* Verilen alıntı:

↓

Günün birinde yanına birkaç yetkiliyi de alıp, cezaevini denetlemeye gitmiş.
Denetleme sırasında mahkûmlara:
“Senin suçun ne?”diye soruyormuş.
Mahkûmların hemen hepsi suçsuz olduklarını söylerken bir tanesi çıkıp:
“Kabahat bende” efendim demiş:
“Elime ve öfkeme sahip olamadım.”
Mahkûmu dinleyen Vali Bektaşi emretmiş:
“Bu adamı derhal çıkarın. Ötekilerin ahlakını bozacak.”
***
Gelelim politikaya.
Yeni hükümetin kurulmasını isteyenler kadar istemeyenler de var.
Diyeceksiniz ki:
“Hiç öyle şey olur mu?”
Olur.
Hem de bal gibi oluyor.
“Yeni bir seçim olsun. Aday listeleri, değişsin.”
Diyenleri bilmiyor muyuz?
***
Seçim öncesi CHP’de yapılan yorumları hep biliyoruz.
“Prof. Dr. Gaye Usluer dışında kalanlar için,
‘ön seçim’ yorumu yapılmıştı.
Sonra olanları gördük.
Aynı şekilde.
AKP’de ki gelişmeleri hatırlayın.
Nabi Hoca ve Salih Koca için neler konuşulmuştu?
Sonra neler oldu?
Emine Nur Günay sıralamada nasıl liste dışında kalıverdi.
Kimse sesli konuşamıyor.
Ama ‘adaylı erken genel seçim yapılmalı’ diyenler var.
***
Önceki gün içinde politikacıların da olduğu, bir mini sohbette dinledim.
Hükümetin kurulup ‘güvenoyu almasını’ isteyenlerden daha çok, aksini savunanlarda vardı.
Yani:
“Kurulmasın. Yeni seçim olsun. Adaylar değişsin v.s.” diyenler.
***
Bunları dinleyince gene bir fıkra geldi aklıma.
Bektaşi’nin karşısına bir dilenci çıkmış.
Adam topal, kambur.
Üstü başı perişan.
Elini uzatıp:
“La..La.. La bir sadaka” demiş..
Bektaşi adama bir omuz attıktan sonra:
-Bana ne demiş
-Ben mi yaptım. Yapandan iste.
***
Hükümet için iki gün sonra görüşmeler sona erecek.
Davutoğlu, bir aksilik olmazsa:
Bayram sonu yeni hükümeti açıklayacak.
Büyük olasılıkla AKP ile CHP…
Olmazsa.
AKP ile MHP.
Eğer o da olmazsa…
Milli Eğitim Bakanı Nabi Avcı’nın söylediğine gelinecek.
Yani,
gelsin erken genel seçim.
Ne dersiniz?
Olur mu?
Demokrasi ile gelişen ortamda,
demokratik anlaşma sağlanamaz mı?
***
Günlerin getirdiği
Derdinde olmayan
“Derdinde olmayan,deveyi görmez” denir ya.. İçinde bulunduğumuz politik ortamın havası böyle. Özellikle iktidar partisi AKP ile ana muhalefet CHP’de iç kavga devam ediyor. MHP’de de durum farklı değil. Emekli Vali Kadir Çalışıcı bir girdi, pir girdi. Politikada sesi soluğu kesildi. Oysa tutarlı ve iyi niyetliydi.

↑

* Sağlanan veriler:

↓

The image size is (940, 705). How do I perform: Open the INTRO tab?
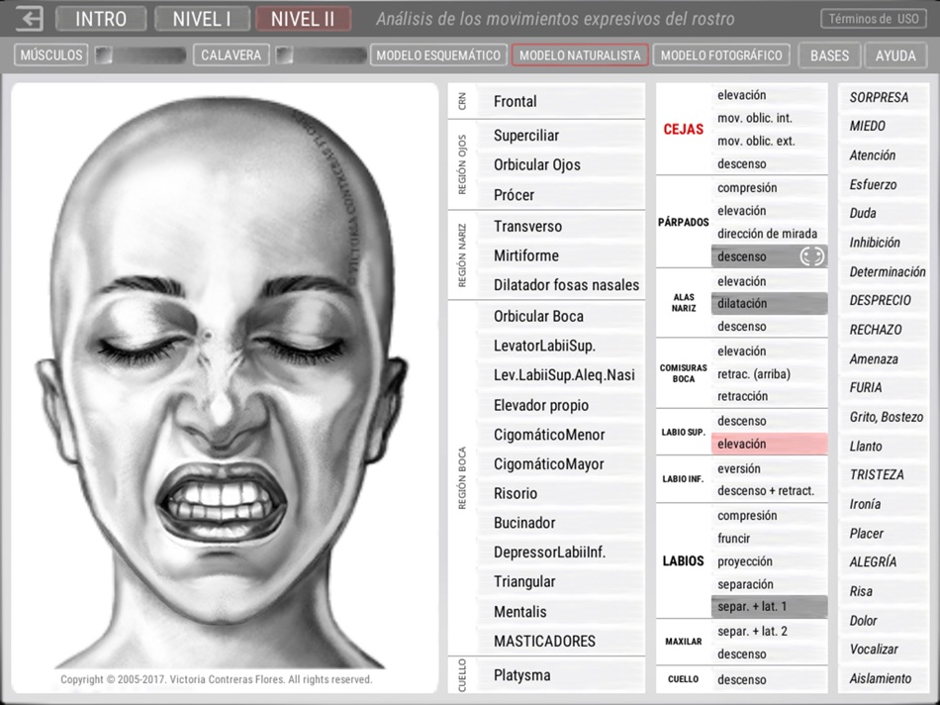coord(101,19)
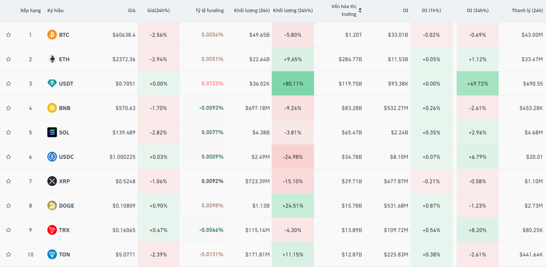
Task: Click the XRP coin icon
Action: coord(52,181)
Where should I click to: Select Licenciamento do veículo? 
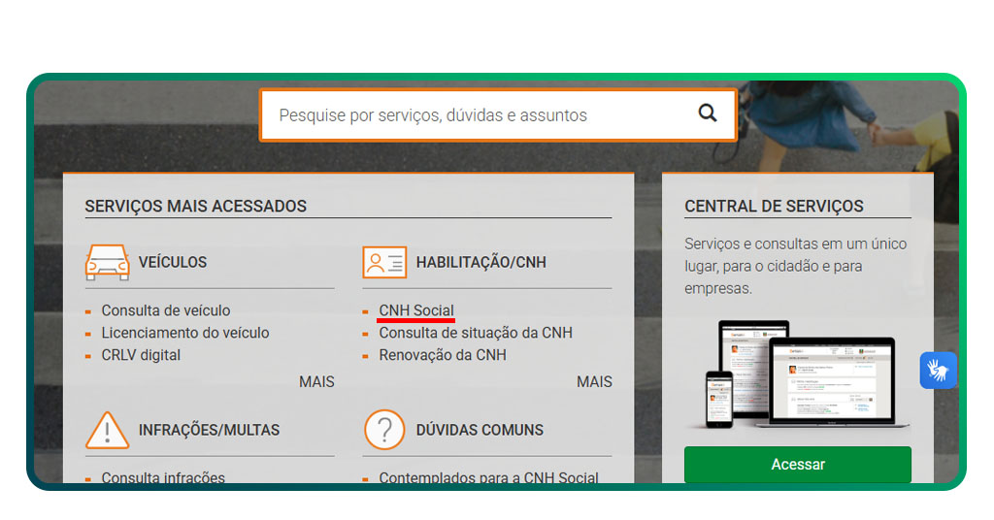coord(185,333)
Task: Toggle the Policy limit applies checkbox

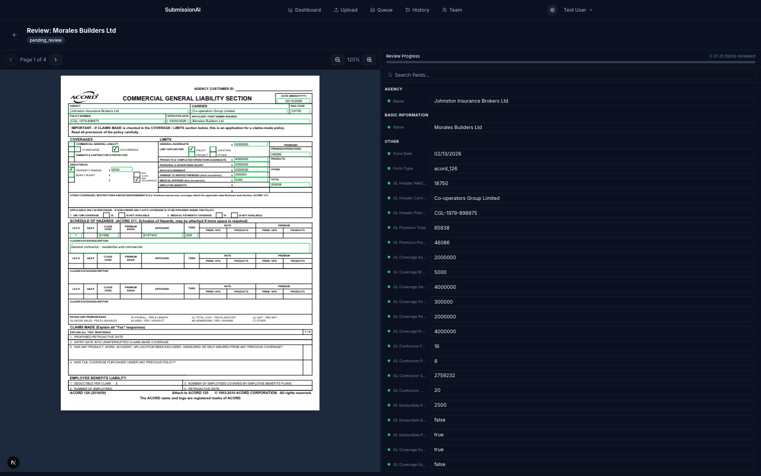Action: (x=191, y=149)

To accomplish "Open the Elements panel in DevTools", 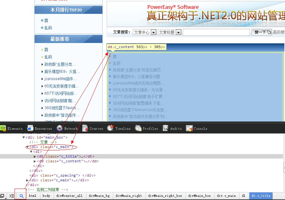I will (12, 128).
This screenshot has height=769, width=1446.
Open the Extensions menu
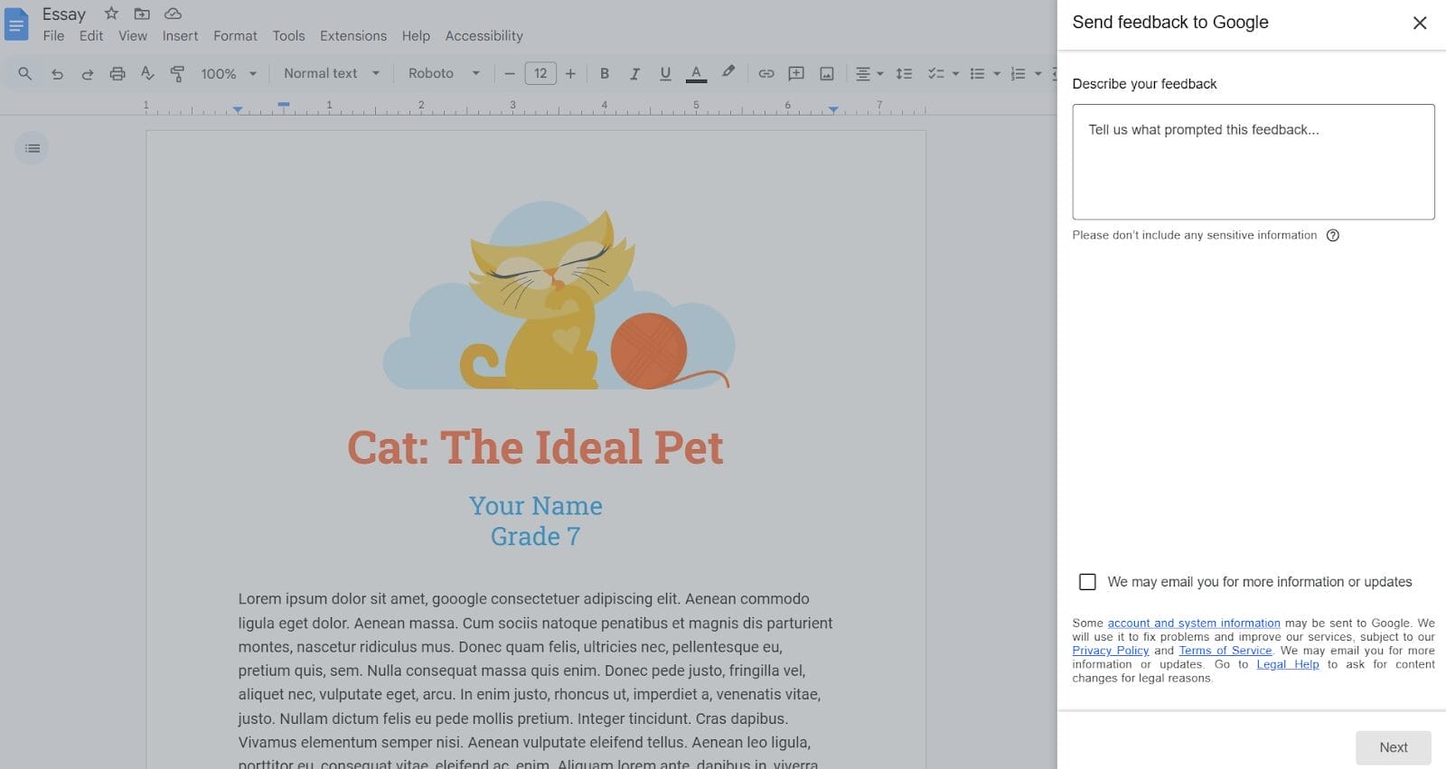click(x=352, y=36)
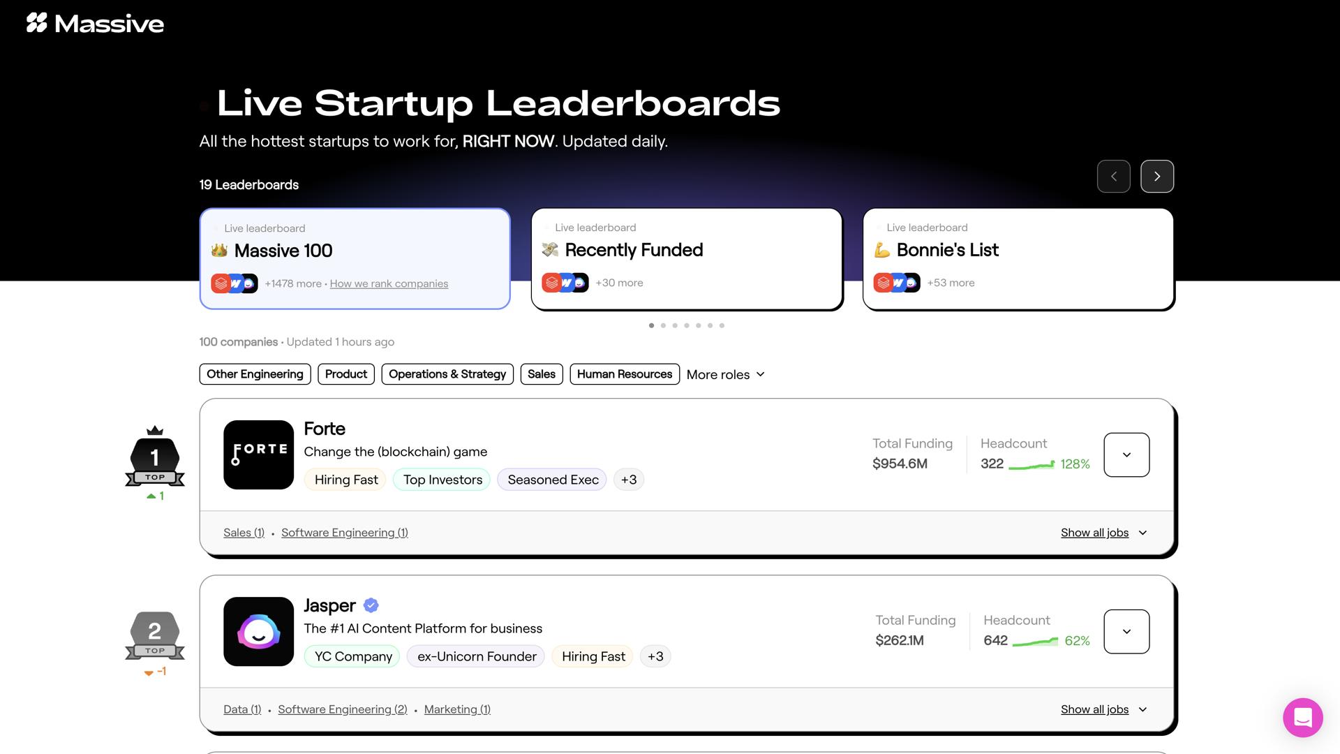
Task: Click the rank 1 top badge
Action: click(155, 459)
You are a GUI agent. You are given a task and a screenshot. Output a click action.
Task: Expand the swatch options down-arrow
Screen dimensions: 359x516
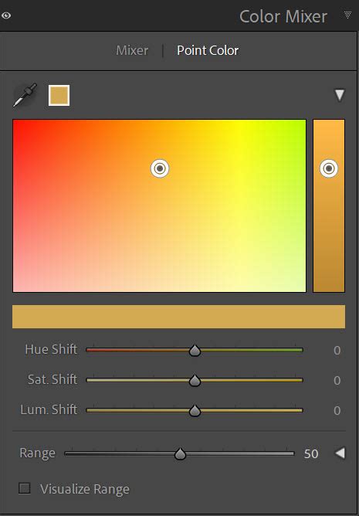[x=340, y=96]
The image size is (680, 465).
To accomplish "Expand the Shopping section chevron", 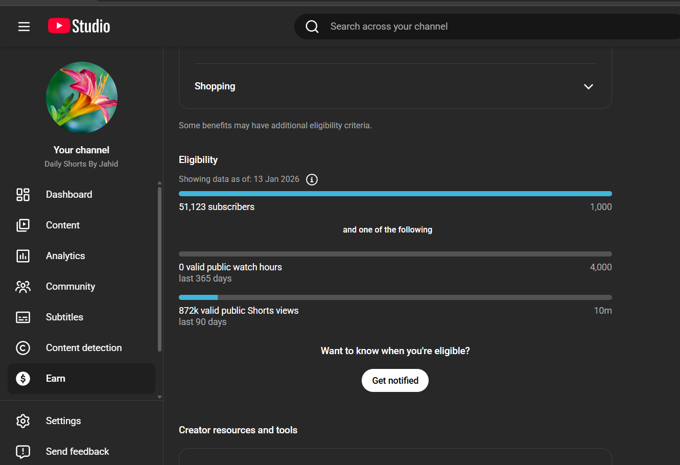I will tap(588, 86).
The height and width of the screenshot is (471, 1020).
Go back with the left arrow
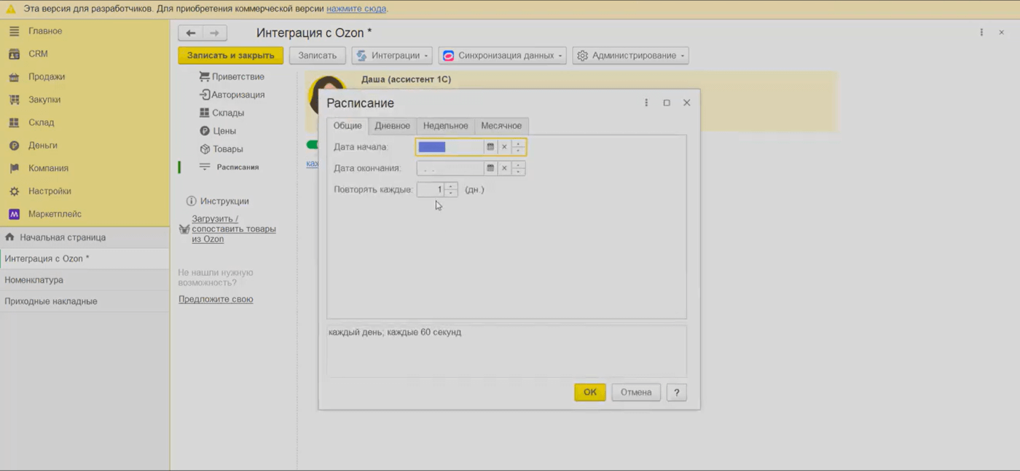tap(191, 33)
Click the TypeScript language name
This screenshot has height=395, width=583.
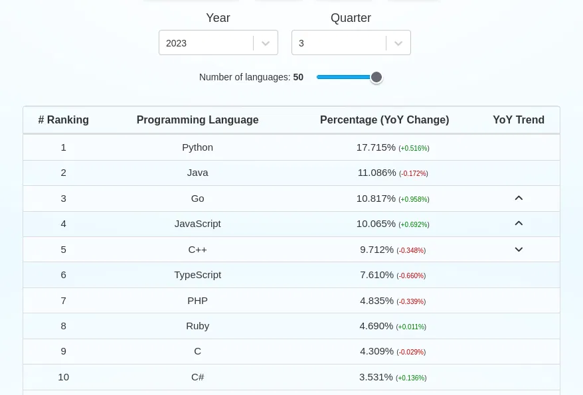click(x=197, y=275)
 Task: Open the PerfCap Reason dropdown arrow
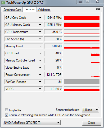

↑

* Yapmanız gerekenler:
**A.** Aşağıdaki ifadelerin hükümet kurma tartışmasıyla ilgili yazıya uyup uymadığını belirtin. Her biri için evet ya da hayır deyin ve kararı belirleyen sözleri yazıdan aynen alıntılayın. (i) Davutoğlu yeni hükümeti bayram sonunda açıklayacak. (ii) Mini sohbette hükümetin güvenoyu almasını isteyenler çoğunluktaydı. (iii) Cezaevindeki mahkûmların tamamı suçsuz olduklarını söyledi.
**B.** Hükümet kurma tartışmasıyla ilgili yazıyı son cümlesinden sonra aynı üslupta bir paragrafla sürdürün.

* Sonuçlar:
**A.**
(i) Evet: “Bayram sonu yeni hükümeti açıklayacak.”
(ii) Hayır: “Hükümetin kurulup ‘güvenoyu almasını’ isteyenlerden daha çok, aksini savunanlarda vardı.”
(iii) Hayır: “Mahkûmların hemen hepsi suçsuz olduklarını söylerken bir tanesi çıkıp:”

**B.**
Her neyse. AKP’de küsenlerin, darılanları haddi hesabı yok. Eline koz geçirenler ‘kendi adamlarıyla’ günleri geçirmeye çalışıyorlarmış. Eski milletvekillerinin, il ve ilçe başkanlarının aranıp sorulmadığını belirten bir dostumuz “Adaylar bile toplantılara çağrılmıyorsa, bunu nasıl izah edersiniz” diyor. İsim verip ‘bunu da yazabilirsiniz’ diyenler var. Belediye başkanlığına aday olanlardan birisi, doğruysa iftar yemeklerine davet edilmemiş” Her neyse. İktidar partisi böyle de, ana muhalefet CHP’de durum çok mu iyi. Kızmaca ve darılmaca yok. Bir başka yazımızda CHP’deki yakınmaları da yazacağız. Gerçekten çok ilginç. Biz politikayı tersinden mi anlıyoruz. Her neyse.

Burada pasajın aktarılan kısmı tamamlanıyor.